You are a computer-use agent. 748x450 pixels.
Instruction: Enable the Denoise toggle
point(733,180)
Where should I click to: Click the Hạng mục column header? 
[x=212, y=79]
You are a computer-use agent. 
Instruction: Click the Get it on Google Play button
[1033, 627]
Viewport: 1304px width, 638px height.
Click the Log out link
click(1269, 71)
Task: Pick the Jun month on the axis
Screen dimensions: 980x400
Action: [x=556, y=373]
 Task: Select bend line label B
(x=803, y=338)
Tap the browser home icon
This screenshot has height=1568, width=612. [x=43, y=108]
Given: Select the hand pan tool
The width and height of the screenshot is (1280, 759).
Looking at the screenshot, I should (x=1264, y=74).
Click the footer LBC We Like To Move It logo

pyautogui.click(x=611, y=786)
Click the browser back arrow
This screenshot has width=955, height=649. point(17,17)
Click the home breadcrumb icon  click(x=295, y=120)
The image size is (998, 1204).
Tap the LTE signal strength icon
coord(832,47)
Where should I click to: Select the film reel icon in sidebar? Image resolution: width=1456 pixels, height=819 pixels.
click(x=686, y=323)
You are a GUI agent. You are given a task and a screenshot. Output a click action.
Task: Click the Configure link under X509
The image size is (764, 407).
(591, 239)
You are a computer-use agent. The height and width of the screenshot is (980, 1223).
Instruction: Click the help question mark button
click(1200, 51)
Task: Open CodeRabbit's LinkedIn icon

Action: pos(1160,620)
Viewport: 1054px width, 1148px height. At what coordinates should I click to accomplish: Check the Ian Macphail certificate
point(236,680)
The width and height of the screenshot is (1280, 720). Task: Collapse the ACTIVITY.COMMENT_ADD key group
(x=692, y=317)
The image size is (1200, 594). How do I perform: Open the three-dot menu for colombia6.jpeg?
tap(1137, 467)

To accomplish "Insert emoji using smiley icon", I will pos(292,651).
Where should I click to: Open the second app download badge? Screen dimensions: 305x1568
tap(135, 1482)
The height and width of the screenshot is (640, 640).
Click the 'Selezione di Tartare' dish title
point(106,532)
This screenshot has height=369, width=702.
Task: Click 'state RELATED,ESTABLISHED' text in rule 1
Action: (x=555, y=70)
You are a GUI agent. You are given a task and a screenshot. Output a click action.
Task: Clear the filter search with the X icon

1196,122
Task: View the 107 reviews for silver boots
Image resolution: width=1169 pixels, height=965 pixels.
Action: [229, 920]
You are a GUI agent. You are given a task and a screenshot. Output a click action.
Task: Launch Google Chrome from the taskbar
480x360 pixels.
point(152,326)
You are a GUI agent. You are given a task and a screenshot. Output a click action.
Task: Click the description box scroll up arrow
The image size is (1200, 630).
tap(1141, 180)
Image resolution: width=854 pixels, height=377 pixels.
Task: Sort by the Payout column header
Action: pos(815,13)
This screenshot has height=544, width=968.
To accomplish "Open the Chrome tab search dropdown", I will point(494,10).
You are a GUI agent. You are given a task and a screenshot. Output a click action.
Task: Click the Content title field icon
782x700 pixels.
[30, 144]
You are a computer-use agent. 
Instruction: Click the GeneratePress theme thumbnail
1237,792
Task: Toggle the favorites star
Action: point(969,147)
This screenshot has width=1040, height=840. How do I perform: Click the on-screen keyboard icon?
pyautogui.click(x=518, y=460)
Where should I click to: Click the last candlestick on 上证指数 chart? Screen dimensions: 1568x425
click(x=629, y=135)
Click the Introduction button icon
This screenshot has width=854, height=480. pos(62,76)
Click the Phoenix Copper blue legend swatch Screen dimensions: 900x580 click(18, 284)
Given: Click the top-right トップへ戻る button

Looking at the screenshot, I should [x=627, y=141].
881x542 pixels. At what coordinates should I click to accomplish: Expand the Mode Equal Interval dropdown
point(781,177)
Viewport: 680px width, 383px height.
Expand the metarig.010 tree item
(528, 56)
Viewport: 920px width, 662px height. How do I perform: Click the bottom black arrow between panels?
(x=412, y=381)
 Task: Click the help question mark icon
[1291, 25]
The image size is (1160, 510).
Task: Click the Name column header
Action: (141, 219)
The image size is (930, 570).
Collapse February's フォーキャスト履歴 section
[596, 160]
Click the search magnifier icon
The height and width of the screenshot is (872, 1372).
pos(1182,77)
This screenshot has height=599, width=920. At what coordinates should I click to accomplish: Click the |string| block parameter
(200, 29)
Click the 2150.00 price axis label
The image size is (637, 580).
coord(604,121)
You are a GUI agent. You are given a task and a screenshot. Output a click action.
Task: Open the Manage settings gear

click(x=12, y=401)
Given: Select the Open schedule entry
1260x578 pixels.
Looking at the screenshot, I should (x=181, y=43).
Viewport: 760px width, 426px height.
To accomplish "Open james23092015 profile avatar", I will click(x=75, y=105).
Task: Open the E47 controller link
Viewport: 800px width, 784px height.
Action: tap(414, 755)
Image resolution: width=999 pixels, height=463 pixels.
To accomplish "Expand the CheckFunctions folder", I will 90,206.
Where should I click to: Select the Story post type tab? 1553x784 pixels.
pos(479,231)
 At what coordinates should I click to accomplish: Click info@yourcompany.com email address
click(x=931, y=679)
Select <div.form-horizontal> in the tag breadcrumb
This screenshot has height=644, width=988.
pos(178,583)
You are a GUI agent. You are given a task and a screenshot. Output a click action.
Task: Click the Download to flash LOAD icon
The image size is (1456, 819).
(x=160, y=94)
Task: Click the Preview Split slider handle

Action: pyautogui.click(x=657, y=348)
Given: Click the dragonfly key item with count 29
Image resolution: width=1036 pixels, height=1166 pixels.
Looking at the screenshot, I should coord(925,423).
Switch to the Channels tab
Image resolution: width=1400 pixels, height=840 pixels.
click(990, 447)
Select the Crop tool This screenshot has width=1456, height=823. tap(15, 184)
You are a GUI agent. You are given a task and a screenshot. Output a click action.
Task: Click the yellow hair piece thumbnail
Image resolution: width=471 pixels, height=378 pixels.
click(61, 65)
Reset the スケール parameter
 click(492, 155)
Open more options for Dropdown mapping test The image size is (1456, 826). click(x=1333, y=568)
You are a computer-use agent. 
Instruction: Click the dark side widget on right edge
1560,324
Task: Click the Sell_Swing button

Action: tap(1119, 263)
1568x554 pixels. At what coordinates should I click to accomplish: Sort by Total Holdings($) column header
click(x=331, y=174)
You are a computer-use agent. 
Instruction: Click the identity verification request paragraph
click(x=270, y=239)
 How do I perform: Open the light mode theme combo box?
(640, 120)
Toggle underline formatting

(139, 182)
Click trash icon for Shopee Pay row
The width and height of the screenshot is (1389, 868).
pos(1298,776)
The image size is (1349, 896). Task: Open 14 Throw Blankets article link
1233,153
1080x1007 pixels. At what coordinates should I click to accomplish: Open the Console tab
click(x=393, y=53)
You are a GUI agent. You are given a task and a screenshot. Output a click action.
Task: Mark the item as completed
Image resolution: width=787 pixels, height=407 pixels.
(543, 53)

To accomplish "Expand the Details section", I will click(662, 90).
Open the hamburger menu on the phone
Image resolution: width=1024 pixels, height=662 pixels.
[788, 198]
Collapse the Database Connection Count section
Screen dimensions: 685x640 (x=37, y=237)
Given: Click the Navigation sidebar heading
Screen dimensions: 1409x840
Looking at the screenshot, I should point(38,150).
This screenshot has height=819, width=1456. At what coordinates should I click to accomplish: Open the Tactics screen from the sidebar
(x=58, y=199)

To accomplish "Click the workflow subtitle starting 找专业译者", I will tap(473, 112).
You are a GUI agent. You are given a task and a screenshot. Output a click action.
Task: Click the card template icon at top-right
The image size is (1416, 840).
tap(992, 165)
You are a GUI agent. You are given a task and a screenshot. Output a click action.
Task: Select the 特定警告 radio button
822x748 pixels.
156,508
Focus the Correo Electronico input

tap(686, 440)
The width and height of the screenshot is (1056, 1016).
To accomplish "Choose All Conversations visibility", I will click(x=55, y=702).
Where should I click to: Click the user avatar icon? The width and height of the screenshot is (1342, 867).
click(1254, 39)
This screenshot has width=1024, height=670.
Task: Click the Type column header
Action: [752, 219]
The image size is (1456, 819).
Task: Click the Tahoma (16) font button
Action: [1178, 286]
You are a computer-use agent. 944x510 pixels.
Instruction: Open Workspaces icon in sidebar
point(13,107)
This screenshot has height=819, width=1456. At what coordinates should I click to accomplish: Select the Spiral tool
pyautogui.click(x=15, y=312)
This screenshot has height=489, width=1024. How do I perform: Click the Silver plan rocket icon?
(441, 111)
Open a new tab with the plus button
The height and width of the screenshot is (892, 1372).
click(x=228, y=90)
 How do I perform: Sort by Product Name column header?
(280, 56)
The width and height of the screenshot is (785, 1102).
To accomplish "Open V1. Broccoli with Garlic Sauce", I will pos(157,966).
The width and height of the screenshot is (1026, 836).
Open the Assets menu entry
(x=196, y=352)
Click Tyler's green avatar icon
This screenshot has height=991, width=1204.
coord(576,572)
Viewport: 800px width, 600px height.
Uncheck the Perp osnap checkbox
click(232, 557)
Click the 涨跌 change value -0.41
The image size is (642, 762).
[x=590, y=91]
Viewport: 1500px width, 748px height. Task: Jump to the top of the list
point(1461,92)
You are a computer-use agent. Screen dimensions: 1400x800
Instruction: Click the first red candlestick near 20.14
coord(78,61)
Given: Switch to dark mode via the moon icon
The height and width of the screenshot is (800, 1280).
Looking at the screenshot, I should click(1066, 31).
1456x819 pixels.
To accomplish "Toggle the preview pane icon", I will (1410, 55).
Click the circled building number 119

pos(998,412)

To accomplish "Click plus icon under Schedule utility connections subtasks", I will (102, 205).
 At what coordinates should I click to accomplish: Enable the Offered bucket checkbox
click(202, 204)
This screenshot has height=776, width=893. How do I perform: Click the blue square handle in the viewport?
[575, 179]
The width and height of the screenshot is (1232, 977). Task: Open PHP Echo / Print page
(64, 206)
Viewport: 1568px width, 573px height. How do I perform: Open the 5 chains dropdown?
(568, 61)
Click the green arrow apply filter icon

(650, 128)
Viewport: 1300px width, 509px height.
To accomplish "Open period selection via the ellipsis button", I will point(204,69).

■ Objective ■
Return verbatim the stretch of the records from the line containing "Given: Select the Open schedule entry" through the line containing "Select the Crop", including both of those lines.

■ Answer to this task ■
Given: Select the Open schedule entry
1260x578 pixels.
Looking at the screenshot, I should (x=181, y=43).
Viewport: 760px width, 426px height.
To accomplish "Open james23092015 profile avatar", I will click(x=75, y=105).
Task: Open the E47 controller link
Viewport: 800px width, 784px height.
Action: tap(414, 755)
Image resolution: width=999 pixels, height=463 pixels.
To accomplish "Expand the CheckFunctions folder", I will 90,206.
Where should I click to: Select the Story post type tab? 1553x784 pixels.
pos(479,231)
 At what coordinates should I click to accomplish: Click info@yourcompany.com email address
click(x=931, y=679)
Select <div.form-horizontal> in the tag breadcrumb
This screenshot has height=644, width=988.
pos(178,583)
You are a GUI agent. You are given a task and a screenshot. Output a click action.
Task: Click the Download to flash LOAD icon
The image size is (1456, 819).
(x=160, y=94)
Task: Click the Preview Split slider handle

Action: pyautogui.click(x=657, y=348)
Given: Click the dragonfly key item with count 29
Image resolution: width=1036 pixels, height=1166 pixels.
Looking at the screenshot, I should coord(925,423).
Switch to the Channels tab
Image resolution: width=1400 pixels, height=840 pixels.
click(990, 447)
Select the Crop tool This screenshot has width=1456, height=823. tap(15, 184)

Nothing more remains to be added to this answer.